Detection Methods for CVE-2025-40776
Indicators of Compromise
- Unexpected DNS resolution results for known domains returning different IP addresses than expected
- Anomalous DNS response patterns with mismatched ECS scope data in resolver logs
- Sudden increases in DNS cache entries with unusual TTL values or scope configurations
- Client reports of being redirected to suspicious or unexpected websites
Detection Strategies
- Monitor BIND 9 query logs for DNS responses with inconsistent ECS scope parameters
- Implement DNS response validation by comparing resolver answers against known authoritative records
- Deploy network intrusion detection systems (IDS) rules to identify suspicious DNS traffic patterns targeting ECS-enabled resolvers
- Configure DNS monitoring tools to alert on unexpected cache entry modifications
Monitoring Recommendations
- Enable detailed query logging on BIND 9 resolvers to capture ECS-related response data
- Implement DNSSEC validation where possible to detect tampered DNS responses
- Deploy SentinelOne Singularity platform for endpoint visibility to detect malicious redirections resulting from cache poisoning
- Establish baseline DNS resolution metrics and alert on significant deviations
How to Mitigate CVE-2025-40776
Immediate Actions Required
- Identify all BIND 9 resolvers in your environment running affected versions (9.11.3-S1 through 9.16.50-S1, 9.18.11-S1 through 9.18.37-S1, 9.20.9-S1 through 9.20.10-S1)

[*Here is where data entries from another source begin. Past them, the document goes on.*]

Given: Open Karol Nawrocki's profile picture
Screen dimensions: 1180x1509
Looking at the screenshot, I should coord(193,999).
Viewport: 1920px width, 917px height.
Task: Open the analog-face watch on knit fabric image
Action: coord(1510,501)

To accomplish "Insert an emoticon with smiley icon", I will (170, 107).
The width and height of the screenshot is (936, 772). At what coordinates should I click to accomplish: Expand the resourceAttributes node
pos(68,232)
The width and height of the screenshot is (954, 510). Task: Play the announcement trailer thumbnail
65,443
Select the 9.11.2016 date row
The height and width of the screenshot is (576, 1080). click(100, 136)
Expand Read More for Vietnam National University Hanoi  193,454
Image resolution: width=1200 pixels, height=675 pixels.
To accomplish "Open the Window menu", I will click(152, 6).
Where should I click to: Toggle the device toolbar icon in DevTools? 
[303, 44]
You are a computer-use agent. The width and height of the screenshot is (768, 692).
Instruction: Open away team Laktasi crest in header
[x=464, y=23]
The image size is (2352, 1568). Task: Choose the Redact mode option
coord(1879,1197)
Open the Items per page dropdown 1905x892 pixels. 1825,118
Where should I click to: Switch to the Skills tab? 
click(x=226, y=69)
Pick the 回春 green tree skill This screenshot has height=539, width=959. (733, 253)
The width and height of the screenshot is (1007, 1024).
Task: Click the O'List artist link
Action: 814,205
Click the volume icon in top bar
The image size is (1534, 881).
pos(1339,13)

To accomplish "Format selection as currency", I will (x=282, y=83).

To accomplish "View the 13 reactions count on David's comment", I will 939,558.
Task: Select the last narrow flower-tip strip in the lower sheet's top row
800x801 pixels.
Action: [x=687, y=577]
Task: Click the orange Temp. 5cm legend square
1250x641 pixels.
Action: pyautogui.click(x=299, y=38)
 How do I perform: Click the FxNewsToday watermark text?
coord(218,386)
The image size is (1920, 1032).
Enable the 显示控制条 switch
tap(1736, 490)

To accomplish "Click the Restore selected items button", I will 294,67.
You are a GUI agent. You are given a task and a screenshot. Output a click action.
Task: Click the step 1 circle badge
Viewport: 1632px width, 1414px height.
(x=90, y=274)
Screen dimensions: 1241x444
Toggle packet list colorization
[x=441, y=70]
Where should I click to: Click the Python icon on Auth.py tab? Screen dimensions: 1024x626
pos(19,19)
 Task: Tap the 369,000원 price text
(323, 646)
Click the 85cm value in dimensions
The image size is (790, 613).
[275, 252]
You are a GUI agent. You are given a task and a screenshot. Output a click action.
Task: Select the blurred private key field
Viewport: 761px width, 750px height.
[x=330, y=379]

- Review the ISC CVE-2025-40776 Advisory for vendor-provided guidance and patches
- Assess whether ECS is required for your deployment and consider disabling it as a temporary mitigation
- Flush DNS caches on potentially affected resolvers after applying mitigations
Patch Information
ISC has released security advisories addressing this vulnerability. Administrators should consult the ISC Knowledge Base for specific patch versions and upgrade instructions. Upgrade to the latest patched version of BIND 9 for your respective release branch immediately.
Workarounds
- Disable ECS functionality in BIND 9 configuration if not required for your environment by removing or commenting out ECS-related options in named.conf
- Implement network-level filtering to restrict DNS traffic to trusted sources only
- Enable DNSSEC validation to provide an additional layer of integrity verification for DNS responses
- Consider deploying a secondary DNS validation layer to cross-check resolver responses
# Configuration example - Disable ECS in BIND 9 named.conf
# Add to options block to disable sending ECS to upstream servers
options {
send-client-subnet no;
ecs-forward no;
};
Disclaimer: This content was generated using AI. While we strive for accuracy, please verify critical information with official sources.